On ‘Microperception and Micropolitics’

July 31, 2011

For this week’s writing I have chosen to discuss the first half of Of Microperception and Micropolitics, the interview between Brian Massumi and Joel McKim. The discussion largely revolves around the notion of Affect, its relation to memory, and its role in the creation of new thought.

Massumi begins by outlining his understanding of the term Affect, describing it as an “…event, or a dimension of every event”. More broadly, the term implies a certain duality, in the Event’s ability to affect, and simultaneously be affected.

The Event, which I understand produces a kind of shock (or “microshock”) on the subject, essentially prompts a transition in the subject that is felt. This subsequently activates a response from the subject that feeds back into the Event.

McKim notes “the idea that the affective shift into a different power of being carries with it a memory”. Massumi identifies three types of memory, which in essence can be distilled to a Memory of the Past (the activation of past memory through the present condition), a Memory of the Present (in which the past “energises” the present) and a Memory of the Future (that is, a “tendency”).

My understanding is that during the “affective shift” – that is, firstly, the transition of the subject caused by the shock – our three-types of memories are activated such that we are able to formulate a future position. The activation of our past memory causes feeling, while our future memory determines a bodily activation. This produces a second shift, caused by the subject back onto the object.
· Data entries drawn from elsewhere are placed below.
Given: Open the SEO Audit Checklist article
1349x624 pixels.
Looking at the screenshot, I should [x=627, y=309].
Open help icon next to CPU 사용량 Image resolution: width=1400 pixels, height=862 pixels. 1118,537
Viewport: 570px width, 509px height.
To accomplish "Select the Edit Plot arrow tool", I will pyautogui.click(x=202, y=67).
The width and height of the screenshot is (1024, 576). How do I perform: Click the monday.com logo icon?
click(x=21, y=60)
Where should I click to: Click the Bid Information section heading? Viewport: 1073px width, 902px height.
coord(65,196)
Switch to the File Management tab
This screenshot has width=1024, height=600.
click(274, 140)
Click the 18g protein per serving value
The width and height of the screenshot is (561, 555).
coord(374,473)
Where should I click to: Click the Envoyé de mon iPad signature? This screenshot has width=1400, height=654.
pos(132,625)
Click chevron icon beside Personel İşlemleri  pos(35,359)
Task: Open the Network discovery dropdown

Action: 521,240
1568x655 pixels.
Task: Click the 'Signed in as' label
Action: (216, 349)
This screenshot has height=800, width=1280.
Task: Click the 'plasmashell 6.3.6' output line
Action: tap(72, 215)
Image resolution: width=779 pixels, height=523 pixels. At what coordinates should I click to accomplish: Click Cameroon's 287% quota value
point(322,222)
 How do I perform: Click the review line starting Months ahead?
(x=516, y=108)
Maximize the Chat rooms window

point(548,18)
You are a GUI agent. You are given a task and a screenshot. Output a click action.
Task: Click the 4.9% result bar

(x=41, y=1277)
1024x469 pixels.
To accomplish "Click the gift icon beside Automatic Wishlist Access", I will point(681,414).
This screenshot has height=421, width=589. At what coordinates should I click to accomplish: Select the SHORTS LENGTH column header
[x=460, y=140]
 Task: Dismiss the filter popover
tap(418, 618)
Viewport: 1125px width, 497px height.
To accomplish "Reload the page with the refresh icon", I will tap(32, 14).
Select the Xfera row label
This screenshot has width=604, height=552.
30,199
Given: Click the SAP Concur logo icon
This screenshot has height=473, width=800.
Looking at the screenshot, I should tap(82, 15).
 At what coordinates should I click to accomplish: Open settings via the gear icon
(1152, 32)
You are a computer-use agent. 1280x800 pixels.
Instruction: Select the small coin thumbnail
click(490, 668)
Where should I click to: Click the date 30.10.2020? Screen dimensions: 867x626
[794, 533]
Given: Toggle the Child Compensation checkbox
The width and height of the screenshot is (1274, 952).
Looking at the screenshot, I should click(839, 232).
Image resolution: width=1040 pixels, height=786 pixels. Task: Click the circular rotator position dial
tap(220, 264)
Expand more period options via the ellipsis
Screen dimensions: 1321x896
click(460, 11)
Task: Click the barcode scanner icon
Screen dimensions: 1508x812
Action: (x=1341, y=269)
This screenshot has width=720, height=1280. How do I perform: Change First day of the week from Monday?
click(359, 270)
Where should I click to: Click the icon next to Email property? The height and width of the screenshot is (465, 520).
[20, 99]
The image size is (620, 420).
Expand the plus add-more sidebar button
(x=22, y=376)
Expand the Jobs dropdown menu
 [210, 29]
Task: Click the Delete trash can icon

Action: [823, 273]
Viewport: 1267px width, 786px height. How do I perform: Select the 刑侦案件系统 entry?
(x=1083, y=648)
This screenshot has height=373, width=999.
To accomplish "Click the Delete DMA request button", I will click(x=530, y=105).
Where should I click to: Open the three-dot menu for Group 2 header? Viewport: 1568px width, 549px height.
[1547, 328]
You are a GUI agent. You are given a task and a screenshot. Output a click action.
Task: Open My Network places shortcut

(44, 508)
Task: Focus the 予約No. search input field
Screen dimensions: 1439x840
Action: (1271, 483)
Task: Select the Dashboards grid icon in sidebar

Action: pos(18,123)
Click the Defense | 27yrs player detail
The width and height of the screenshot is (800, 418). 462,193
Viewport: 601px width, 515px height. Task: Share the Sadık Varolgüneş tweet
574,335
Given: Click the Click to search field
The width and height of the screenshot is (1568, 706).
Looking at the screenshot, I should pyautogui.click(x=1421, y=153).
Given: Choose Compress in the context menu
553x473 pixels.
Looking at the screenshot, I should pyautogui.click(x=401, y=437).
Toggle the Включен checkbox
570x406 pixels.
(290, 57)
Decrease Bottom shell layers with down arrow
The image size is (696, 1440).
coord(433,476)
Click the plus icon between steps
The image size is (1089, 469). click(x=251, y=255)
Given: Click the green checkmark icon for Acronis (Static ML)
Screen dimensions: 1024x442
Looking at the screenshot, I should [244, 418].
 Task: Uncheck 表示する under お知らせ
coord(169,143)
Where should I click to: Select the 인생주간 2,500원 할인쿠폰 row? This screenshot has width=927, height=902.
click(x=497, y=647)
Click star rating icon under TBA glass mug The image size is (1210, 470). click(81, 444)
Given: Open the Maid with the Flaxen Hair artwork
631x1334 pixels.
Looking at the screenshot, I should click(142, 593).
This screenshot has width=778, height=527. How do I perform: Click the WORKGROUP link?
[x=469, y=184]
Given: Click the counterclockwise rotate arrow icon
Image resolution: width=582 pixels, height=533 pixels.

In its totality, I think Affect constitutes the ‘subjectivity’ between objective Events. The shock, its force on the subject through the activation of the subject’s memory, and finally the subject’s reactionary force back on the Event, constitute the Affect, in the process producing a new Event.

At the current point in time, I am not completely confident in this deduction. In my opinion, this interview lacks a rigorous structure; Massumi’s discussions of memory and Affect become increasingly frayed throughout their dialogue, making it difficult for me to reach a definite conclusion. In this sense perhaps it is a poorly structured interview, or perhaps Massumi and McKim have failed to emerge from their state of the in-between.

Danny Brookes

2 Responses to “On ‘Microperception and Micropolitics’”

  1. Danny Brookes Says:

    Thanks Helene.
    You know, after reading Nigel Thrift’s text it is interesting (retrospectively) to compare this understanding of Affect to the others he outlines in the week4 reading. In particular, less of a linguistic/cultural understanding and more a physiological, post-Darwin one… or maybe this is my inner (quasi?) rationalist speaking


  2. Danny, this is a great diagram. I like that it is loose, and not overdetermined. It nicely reflects the account you give of Massumi’s argument.